There are literally hundreds of mutated genes associated with autism spectrum disorder (ASD), researchers from the Seaver Autism Center at Icahn School of Medicine at Mount Sinai reported in the journal Neuron.
The scientists explained that genomic technology has completely transformed gene discovery and the understanding of autism. A technology called HTS (high-throughput sequencing) has discovered many new genes that are associated with ASD.
Joseph D. Buxbaum, PhD., wrote:
“These new discoveries using HTS confirm that the genetic origins of autism are far more complex than previously believed.”
With HTS, scientists can obtain the sequence of all 22,000 human genes and the whole human genome in just one experiment, allowing them to rapidly observe a person’s genetic makeup. Being able to do all this in one go makes it much easier for genetic testing and gene discovery.
“HTS shows us that there are not just a few mutations, but potentially hundreds of mutations that are linked to autism. By identifying the many genetic roots of this disorder, we can better understand its biology, which in turn will allow us to develop more tailored treatments for individuals. It is a transformative time for genetic research in autism.”
The following breakthroughs have been achieved thanks to HTS:
- People with an ASD do not share similar gene mutations. Buxbaum describes the “staggering degree of genetic heterogeneity in autism”.
- A growing number of specific genes and chromosomal intervals that confer risk have been identified
- How mutations that developed in the sperm or ovaries of the parents were passed onto children, and their important emerging role in autism
- The specific locations of genes on a chromosome (gene loci) which are associated with autism that overlap other syndromes and illnesses, such as epilepsy and cognitive ability have been identified. Researchers from Duke University Medical Center and Rockefeller University reported in the journal Nature a link between fragile X protein and almost 100 genes involved in autism.
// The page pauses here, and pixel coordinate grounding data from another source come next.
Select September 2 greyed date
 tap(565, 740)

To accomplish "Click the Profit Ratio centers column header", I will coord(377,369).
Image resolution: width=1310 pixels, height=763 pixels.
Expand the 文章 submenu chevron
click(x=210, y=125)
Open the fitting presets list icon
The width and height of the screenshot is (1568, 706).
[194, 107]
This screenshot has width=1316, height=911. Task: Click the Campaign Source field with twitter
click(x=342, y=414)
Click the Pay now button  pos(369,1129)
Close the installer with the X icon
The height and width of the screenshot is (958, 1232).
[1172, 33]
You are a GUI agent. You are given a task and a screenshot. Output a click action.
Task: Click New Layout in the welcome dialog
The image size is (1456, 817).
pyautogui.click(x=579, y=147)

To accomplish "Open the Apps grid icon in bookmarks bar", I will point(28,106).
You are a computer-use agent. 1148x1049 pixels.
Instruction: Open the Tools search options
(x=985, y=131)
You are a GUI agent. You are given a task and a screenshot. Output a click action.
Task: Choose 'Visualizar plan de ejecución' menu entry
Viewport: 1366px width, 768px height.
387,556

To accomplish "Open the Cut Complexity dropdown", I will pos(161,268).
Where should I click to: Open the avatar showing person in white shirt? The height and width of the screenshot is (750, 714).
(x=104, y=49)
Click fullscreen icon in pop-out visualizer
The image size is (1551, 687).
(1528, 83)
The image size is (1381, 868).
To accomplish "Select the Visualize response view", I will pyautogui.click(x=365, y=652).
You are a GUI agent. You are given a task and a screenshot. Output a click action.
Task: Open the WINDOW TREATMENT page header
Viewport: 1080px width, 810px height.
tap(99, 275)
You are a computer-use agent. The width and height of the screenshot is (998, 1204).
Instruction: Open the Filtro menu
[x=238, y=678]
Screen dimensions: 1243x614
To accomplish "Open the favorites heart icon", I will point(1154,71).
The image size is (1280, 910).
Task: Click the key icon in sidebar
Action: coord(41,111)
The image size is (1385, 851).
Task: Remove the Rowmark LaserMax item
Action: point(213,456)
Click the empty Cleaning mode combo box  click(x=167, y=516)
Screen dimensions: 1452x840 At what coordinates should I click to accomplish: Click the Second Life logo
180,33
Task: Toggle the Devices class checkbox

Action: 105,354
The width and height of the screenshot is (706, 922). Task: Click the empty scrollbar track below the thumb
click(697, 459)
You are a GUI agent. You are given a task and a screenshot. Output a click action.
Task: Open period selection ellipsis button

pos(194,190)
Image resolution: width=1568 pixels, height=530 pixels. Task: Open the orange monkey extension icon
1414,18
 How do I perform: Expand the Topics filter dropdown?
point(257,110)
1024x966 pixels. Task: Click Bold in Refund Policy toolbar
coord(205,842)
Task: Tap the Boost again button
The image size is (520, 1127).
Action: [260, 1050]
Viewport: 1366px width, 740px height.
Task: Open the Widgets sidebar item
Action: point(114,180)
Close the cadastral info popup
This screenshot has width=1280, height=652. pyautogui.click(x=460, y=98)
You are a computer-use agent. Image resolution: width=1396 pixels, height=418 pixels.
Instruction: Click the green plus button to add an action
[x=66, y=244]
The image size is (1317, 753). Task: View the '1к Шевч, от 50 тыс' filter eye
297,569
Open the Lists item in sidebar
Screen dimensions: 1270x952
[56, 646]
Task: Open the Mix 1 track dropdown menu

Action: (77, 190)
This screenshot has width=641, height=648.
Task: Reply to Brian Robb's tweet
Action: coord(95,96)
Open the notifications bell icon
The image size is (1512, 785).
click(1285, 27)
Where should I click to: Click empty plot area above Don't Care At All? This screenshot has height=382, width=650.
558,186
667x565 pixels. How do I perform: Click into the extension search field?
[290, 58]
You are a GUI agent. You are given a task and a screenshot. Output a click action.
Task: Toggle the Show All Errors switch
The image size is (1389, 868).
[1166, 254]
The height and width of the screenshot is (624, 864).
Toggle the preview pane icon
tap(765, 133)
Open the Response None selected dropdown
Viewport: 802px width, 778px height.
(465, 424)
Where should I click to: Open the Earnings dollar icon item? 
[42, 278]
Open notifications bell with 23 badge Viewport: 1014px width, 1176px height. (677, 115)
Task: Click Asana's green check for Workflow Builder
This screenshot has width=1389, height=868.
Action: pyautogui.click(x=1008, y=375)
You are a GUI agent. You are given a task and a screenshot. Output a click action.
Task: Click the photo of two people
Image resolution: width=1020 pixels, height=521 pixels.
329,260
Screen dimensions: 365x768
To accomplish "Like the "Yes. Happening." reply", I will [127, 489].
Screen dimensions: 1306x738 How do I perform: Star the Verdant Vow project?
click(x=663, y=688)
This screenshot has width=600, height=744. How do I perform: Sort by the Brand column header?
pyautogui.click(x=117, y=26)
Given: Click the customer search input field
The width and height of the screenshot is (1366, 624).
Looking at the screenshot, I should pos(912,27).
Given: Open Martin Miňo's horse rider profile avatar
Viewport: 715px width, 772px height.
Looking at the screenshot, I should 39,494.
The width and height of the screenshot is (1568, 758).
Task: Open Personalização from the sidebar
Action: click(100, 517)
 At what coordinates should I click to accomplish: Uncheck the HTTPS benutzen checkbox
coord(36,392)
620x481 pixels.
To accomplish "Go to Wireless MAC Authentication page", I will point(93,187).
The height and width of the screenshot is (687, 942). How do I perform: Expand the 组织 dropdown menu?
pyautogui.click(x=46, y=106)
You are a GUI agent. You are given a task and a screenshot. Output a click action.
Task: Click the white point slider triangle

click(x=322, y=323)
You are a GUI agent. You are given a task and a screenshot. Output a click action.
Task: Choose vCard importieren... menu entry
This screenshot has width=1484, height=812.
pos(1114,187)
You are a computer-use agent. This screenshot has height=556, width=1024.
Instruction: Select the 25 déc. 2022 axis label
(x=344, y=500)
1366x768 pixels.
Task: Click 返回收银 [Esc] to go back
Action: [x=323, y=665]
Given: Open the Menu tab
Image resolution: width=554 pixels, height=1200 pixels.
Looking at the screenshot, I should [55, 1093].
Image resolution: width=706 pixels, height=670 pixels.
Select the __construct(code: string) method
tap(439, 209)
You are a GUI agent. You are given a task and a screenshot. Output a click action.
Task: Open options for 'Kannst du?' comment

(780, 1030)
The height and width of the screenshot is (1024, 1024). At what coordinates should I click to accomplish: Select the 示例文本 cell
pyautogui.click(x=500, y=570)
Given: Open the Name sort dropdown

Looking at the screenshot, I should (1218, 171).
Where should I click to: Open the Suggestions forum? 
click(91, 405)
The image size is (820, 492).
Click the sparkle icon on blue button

They have already identified from 50 to 100 specific genes and 20 to 40 chromosomal loci conferring ASD risk, Dr. Buxbaum estimates.
Their first studies covered 1,000 families. The scientists predict that there must be several hundred undiscovered genes which are linked to autism. This sudden increase in discoveries of autism-related genes revealed by HTS marks a coming of age for this kind of technology, the authors wrote.
Future HTS processes should focus on either:
- WES – Whole Exome Sequencing. The exome is formed by exons. Exons are the coding portions of genes that are expressed to provide the genetic blueprint that is used when proteins and other function gene products are synthesized. The human genome consists of approximately 180,000 exons, which make up roughly 1% of the total genome.
- WGS – Whole Genome Sequencing
The authors make a special mention of the work carried out by the Autism Sequencing Consortium (ASC) in its gene discovery process. With WES technology they discovered six de novo mutations in patients with ASD: KATNAL2, CHD8, GRIN2B, POGZ, DYRK1A and SCN2A. Future treatment may well target these six genes.
Some of the discoveries were achieved rapidly because the Consortium consists of 25 groups around the globe; they combine their information and share it before publishing. They were thus able to carry out four large studies on 1,000 families.
In order to speed up gene discoveries, the authors say that more than the current 8,000 to 10,000 families available to the Consortium to study are needed.
The authors added “Also needed for the future is increased collaboration among research teams and the integration of autism studies with studies of other psychiatric disorders. In addition, high-capacity supercomputers are needed to analyze the data. The ASC was designed to address these issues, and Mount Sinai has created Minerva, one of the largest academic supercomputers in the world, to help with these goals.”
ASD is a disorder of neural development which causes considerable challenges in social and communication, as well as language delays. It affects approximately 1 in every 88 children in the USA, says the CDC (Centers for Disease Control and Prevention).
Autism has no cure. Some scientists are looking into possible environmental causes of the disorder.
Modern technology has helped researchers realize that the key causes of autism are gene mutations. The authors emphasize that in order to find effective treatments for ASD, new related genes need to be discovered.